Here’s another thing that bothers me about the “Meh. Nukes. What.E.Vah.” crowd. It’s so last century, right? The new war is on Terrorism. Get with the program. Tis not the Russkies we must fear but the Islamofascists. You know. The people we trained to beat the Russkies. Hello! They won’t nuke us. They’ll hijack planes and mail us anthrax and kidnap mercenaries and throw rocks and bomb subways, yo. … To me this is like chasing a mosquito around the room with a fly swatter while someone has a bazooka pointed at you.

I’m not up late at night wringing my hands, worried that people have forgotten about the nuclear threat. But I am ever soo slightly concerned that we have lost a bit of perspective. That we are content to rest on our laurels. What have we learned from the 80’s? That it is actually an incredibly horrible and irresponsible idea to have so many nukes because life is not a Hollywood movie and in live real people really die and suffer? Or that if you give a Russian a Pepsi he’ll kick out the Commies and opt for diet of high fructose cornsyrupy democracy? Or that Russians are evil whatever their system and all the carbonated beverages in the world won’t save us from the Putin, who wants to kill us, so let’s keep those nukes on hand. Plus, it will make the MIC happy. Give us some bargaining power. So we keep playing the same game. “A strange game…”
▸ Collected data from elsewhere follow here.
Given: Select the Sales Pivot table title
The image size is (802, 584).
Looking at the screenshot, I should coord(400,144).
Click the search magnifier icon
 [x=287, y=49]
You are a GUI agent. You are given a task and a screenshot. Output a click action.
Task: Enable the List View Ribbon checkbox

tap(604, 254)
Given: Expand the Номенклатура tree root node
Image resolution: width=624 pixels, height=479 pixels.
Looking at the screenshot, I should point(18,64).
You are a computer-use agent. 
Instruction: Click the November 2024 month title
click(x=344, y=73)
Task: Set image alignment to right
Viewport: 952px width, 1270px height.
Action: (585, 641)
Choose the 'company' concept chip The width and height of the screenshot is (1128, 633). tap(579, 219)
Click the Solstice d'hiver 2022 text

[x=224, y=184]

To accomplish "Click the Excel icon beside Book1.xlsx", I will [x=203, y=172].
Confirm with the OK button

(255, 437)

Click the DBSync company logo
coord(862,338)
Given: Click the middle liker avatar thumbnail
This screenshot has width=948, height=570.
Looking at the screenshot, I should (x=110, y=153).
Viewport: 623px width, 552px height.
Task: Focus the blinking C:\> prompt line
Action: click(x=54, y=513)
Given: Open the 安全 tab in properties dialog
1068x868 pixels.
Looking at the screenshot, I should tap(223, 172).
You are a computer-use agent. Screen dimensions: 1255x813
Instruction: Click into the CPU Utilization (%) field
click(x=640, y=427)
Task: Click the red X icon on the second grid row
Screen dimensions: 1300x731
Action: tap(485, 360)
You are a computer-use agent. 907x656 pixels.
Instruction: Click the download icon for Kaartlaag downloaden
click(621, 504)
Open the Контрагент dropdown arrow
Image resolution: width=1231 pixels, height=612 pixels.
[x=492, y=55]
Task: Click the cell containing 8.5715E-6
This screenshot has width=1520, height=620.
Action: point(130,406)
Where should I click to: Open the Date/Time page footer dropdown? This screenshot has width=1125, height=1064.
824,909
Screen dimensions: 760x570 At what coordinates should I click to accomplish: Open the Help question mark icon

If my pro-idealism argument doesn’t convince, perhaps a comment left in response to Mark’s post will:

“Don’t underestimate the importance of the new START agreement. US-Russian strategic nuclear relations happen on a plane that’s pretty firmly detached from just about any other dimension of the relationship.[…]

In fact, it’s precisely because of the lack of good will in other parts of the relationship that START is important – it keeps us engaged with one another on nuclear issues so that when there is a crisis in the relationship, it doesn’t rapidly ratchet us up to Def-Con 3. There’s plenty to get enthusiastic about when you evaluate it on this level.”

Or, in the words of Steven Patrick Morrissey, “If it’s not love, then it’s the bomb that will bring us together…”
la la la la la la ….

Thanks for reading and have a lovely weekend.